Saved data entries
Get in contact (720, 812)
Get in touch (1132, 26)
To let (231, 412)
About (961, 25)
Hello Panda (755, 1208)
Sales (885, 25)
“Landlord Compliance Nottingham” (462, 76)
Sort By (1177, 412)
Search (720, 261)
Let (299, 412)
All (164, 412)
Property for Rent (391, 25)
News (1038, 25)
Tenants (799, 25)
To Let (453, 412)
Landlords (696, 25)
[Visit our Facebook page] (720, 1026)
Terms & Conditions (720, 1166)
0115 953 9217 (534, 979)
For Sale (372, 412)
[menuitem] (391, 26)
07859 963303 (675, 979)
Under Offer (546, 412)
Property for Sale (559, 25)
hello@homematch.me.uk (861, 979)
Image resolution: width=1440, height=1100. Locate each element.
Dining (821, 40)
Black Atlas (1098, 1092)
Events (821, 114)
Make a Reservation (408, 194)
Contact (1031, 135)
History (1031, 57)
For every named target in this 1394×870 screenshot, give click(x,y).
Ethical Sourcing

---

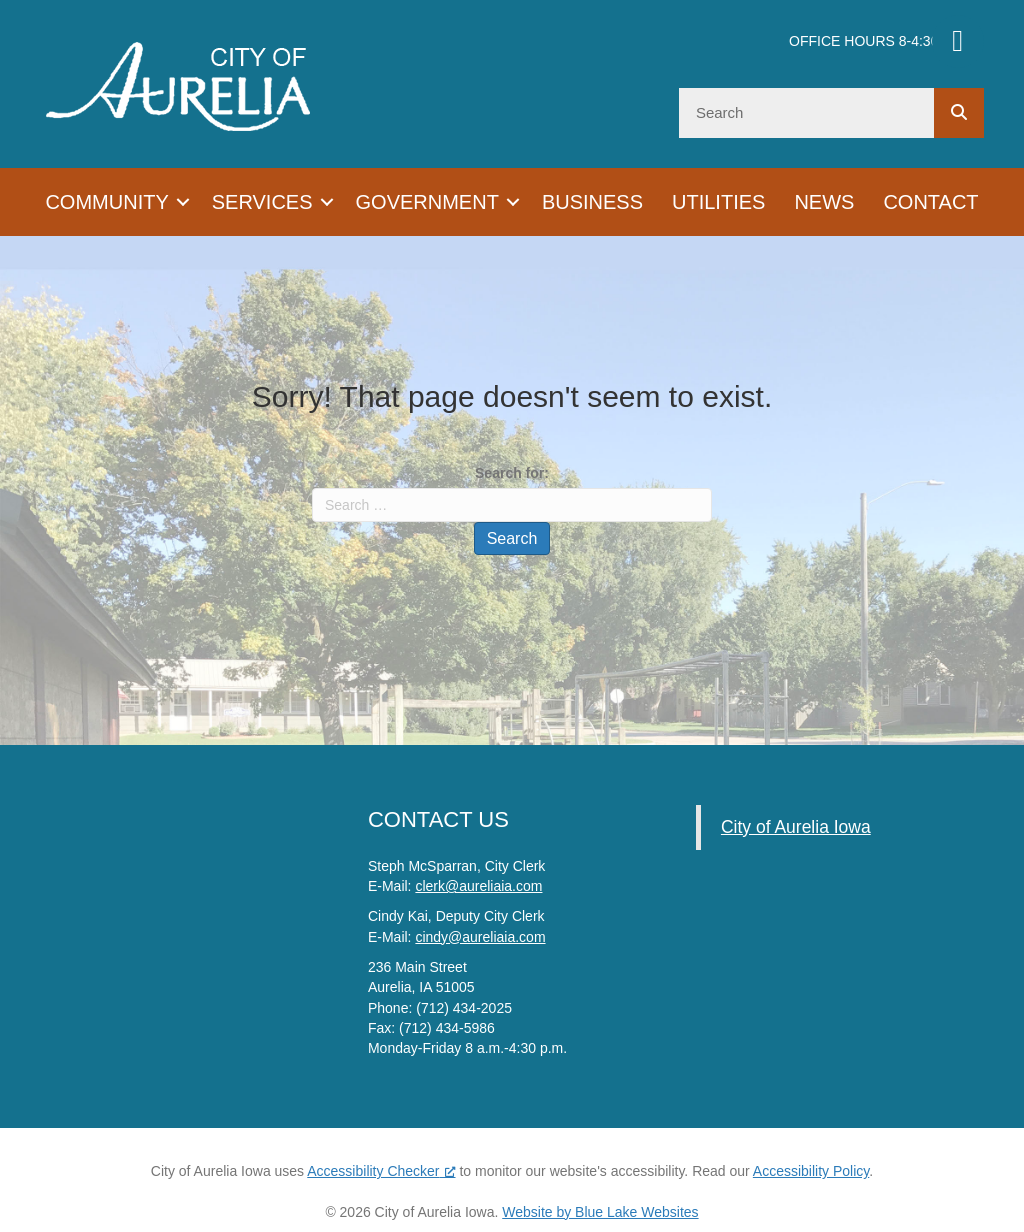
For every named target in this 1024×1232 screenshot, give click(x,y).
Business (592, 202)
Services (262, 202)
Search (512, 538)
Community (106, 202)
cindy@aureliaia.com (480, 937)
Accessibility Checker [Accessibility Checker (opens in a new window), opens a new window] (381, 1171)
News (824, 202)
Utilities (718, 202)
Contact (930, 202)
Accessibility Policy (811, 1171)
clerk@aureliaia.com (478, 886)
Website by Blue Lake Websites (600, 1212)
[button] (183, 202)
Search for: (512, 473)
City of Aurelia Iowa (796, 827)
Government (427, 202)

§ **PROBLEM DETAILS**:
Arrange the rows as a Markdown table with the columns "No." and "Entry", starting with the line that contains "Get in contact (720, 812)" and going on through the line that contains "History (1031, 57)". Leave out any blank lines.

§ **ANSWER**:
| No. | Entry |
|---|---|
| 1 | Get in contact (720, 812) |
| 2 | Get in touch (1132, 26) |
| 3 | To let (231, 412) |
| 4 | About (961, 25) |
| 5 | Hello Panda (755, 1208) |
| 6 | Sales (885, 25) |
| 7 | “Landlord Compliance Nottingham” (462, 76) |
| 8 | Sort By (1177, 412) |
| 9 | Search (720, 261) |
| 10 | Let (299, 412) |
| 11 | All (164, 412) |
| 12 | Property for Rent (391, 25) |
| 13 | News (1038, 25) |
| 14 | Tenants (799, 25) |
| 15 | To Let (453, 412) |
| 16 | Landlords (696, 25) |
| 17 | [Visit our Facebook page] (720, 1026) |
| 18 | Terms & Conditions (720, 1166) |
| 19 | 0115 953 9217 (534, 979) |
| 20 | For Sale (372, 412) |
| 21 | [menuitem] (391, 26) |
| 22 | 07859 963303 (675, 979) |
| 23 | Under Offer (546, 412) |
| 24 | Property for Sale (559, 25) |
| 25 | hello@homematch.me.uk (861, 979) |
| 26 | Image resolution: width=1440, height=1100. Locate each element. |
| 27 | Dining (821, 40) |
| 28 | Black Atlas (1098, 1092) |
| 29 | Events (821, 114) |
| 30 | Make a Reservation (408, 194) |
| 31 | Contact (1031, 135) |
| 32 | History (1031, 57) |